* Set exercise
In the part of the data items that opens with the line containing "The image size" and runs through the end of the data items, rename "info icon" to "help icon" and reproduce only those lines with everything else unchanged. Omit the pictures from your answer.

* Data items
┌────────
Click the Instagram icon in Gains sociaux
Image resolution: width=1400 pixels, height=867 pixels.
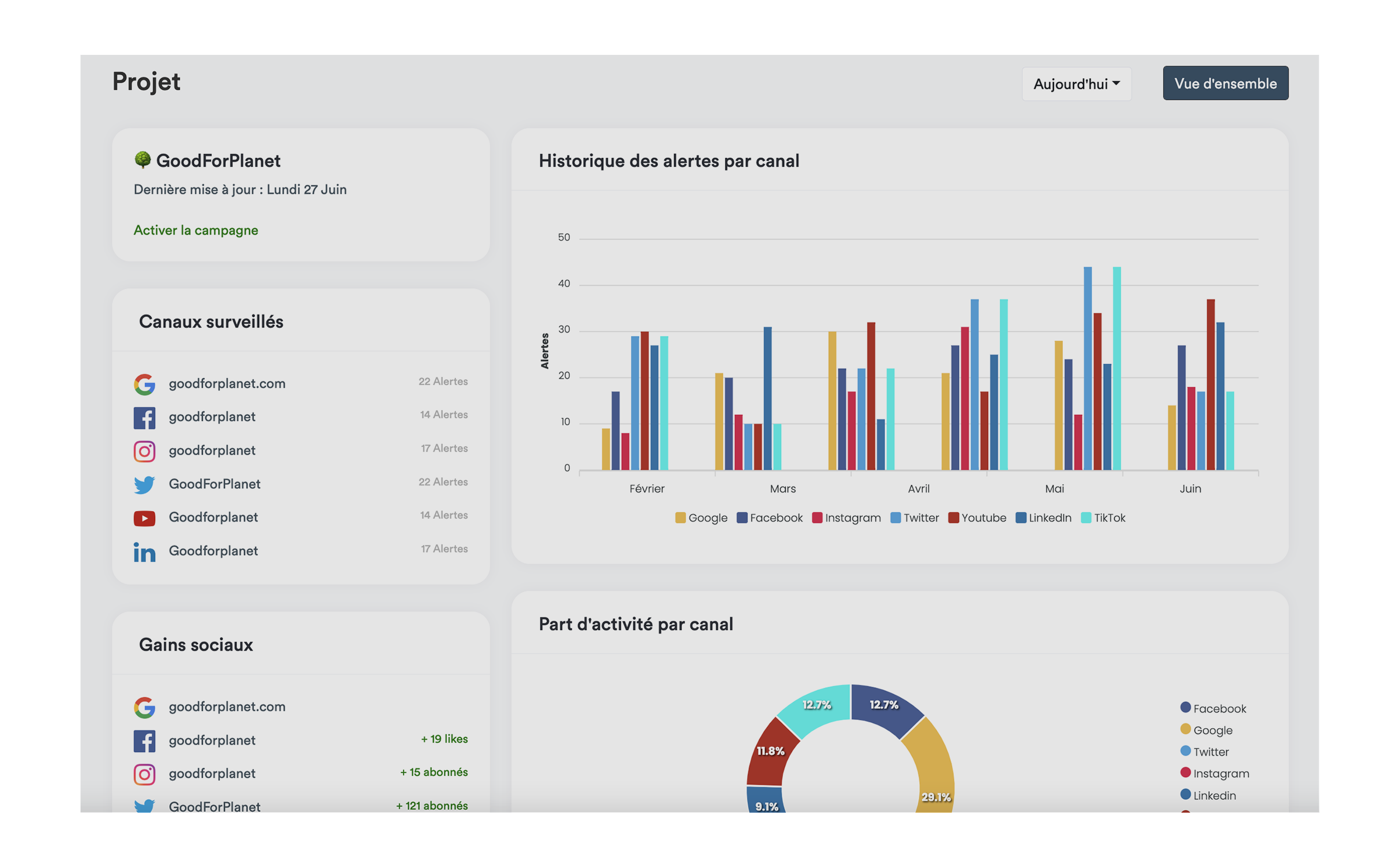click(144, 774)
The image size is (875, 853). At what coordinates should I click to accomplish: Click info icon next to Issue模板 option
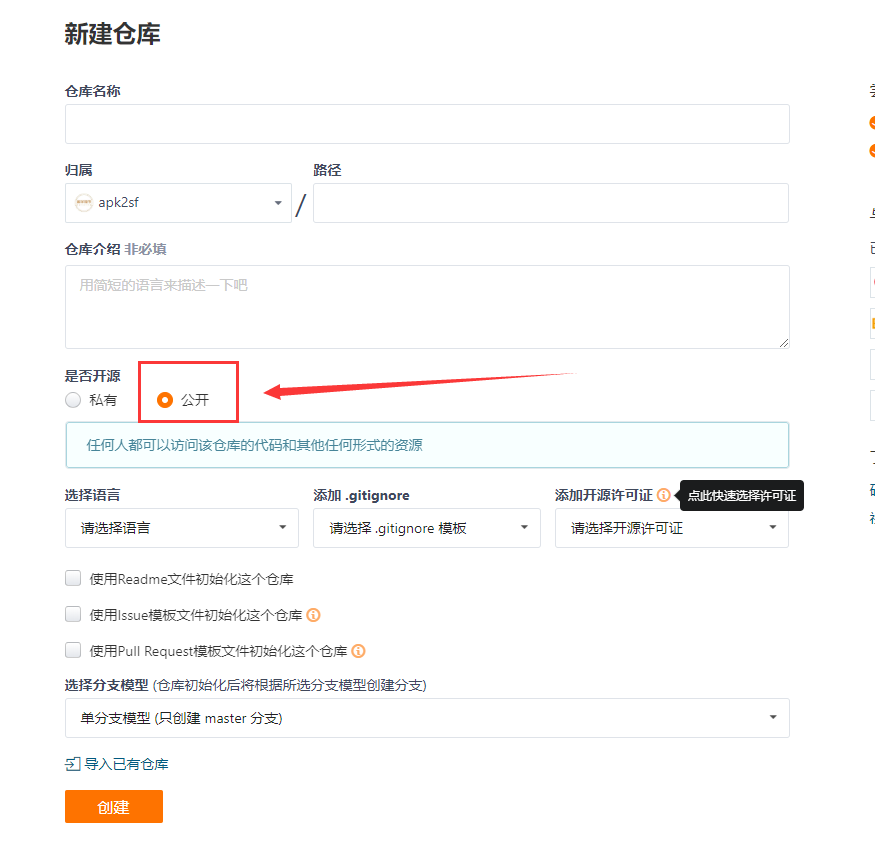point(314,615)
└────────
* Task solution
The image size is (875, 853). At what coordinates should I click to accomplish: Click help icon next to Issue模板 option
point(314,615)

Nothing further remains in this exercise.